Kirsty McNab (Sports Physiotherapist) is an extremely experienced and valued member of the Australian Open Team, working as one of four Tennis Australian Physiotherapist for all the female athletes competing at the Open. 2018 marks her 11th year on the job.  Here she talks about some of the things that make Champions at a Tennis Grand Slam.

This year I had the wonderful and very privileged experience of working with the great Billie-Jean King. This year marked her 50th year since winning the women’s singles Australian Open in 1968, one of the 39 Grand Slam Titles she won in her incredible career. As she says, great champions aren’t just made by what they do on court, but also what they do off court.  Making time to give back to your profession, to supporting others less fortunate around you, to always taking time to appreciate all those that help you be where you are in life, to fight for what you believe in and put in the effort to change even the smallest thing, are all lessons I think we can learn from.
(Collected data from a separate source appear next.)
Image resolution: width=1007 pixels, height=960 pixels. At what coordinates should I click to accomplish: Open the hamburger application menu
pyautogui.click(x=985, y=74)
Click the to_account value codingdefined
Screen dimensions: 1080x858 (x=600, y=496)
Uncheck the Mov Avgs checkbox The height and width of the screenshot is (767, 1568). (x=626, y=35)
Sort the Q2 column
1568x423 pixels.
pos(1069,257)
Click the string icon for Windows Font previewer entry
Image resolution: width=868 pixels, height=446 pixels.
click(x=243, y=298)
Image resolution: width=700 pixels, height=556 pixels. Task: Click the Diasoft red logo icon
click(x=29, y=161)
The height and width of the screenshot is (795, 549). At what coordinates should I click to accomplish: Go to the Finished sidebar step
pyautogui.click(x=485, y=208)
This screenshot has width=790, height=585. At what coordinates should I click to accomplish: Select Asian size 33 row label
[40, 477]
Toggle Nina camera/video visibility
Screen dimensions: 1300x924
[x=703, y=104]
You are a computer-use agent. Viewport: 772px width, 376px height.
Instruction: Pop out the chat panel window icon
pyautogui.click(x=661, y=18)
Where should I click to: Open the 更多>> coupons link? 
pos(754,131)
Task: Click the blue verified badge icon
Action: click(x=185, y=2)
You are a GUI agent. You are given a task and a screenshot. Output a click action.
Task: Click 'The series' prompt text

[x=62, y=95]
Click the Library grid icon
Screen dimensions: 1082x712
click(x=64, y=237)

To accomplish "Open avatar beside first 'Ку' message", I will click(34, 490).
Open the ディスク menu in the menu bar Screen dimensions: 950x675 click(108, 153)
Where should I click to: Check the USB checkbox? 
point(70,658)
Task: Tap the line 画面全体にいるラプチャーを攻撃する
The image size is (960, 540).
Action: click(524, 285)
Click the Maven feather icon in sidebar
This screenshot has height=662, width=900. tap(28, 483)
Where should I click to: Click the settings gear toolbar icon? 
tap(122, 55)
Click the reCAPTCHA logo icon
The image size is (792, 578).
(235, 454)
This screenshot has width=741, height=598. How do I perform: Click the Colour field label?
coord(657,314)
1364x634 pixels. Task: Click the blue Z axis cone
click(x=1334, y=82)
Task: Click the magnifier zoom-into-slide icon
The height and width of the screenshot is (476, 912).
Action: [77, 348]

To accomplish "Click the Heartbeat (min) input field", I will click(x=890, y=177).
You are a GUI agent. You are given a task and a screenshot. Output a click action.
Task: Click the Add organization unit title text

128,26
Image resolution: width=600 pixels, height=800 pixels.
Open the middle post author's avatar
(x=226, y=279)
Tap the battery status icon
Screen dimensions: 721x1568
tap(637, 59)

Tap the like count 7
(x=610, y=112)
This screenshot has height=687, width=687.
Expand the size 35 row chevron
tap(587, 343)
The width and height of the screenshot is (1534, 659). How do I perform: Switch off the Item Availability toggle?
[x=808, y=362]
What else makes these champions? Dedication and hard work are everything. Hours go into the gym and on court training. But hours also go into rehabilitation. Every minor and major ache is checked out and a routine put in place to ensure it is nipped in the bud.  This means regular sports massage, self trigger pointing, pool recovery, hours of small, specific physio exercises to keep the body working perfectly, stretching sessions with the physio.  Many of these athletes spend several hours a day, every day with us in the treatment rooms under Rod Laver Arena.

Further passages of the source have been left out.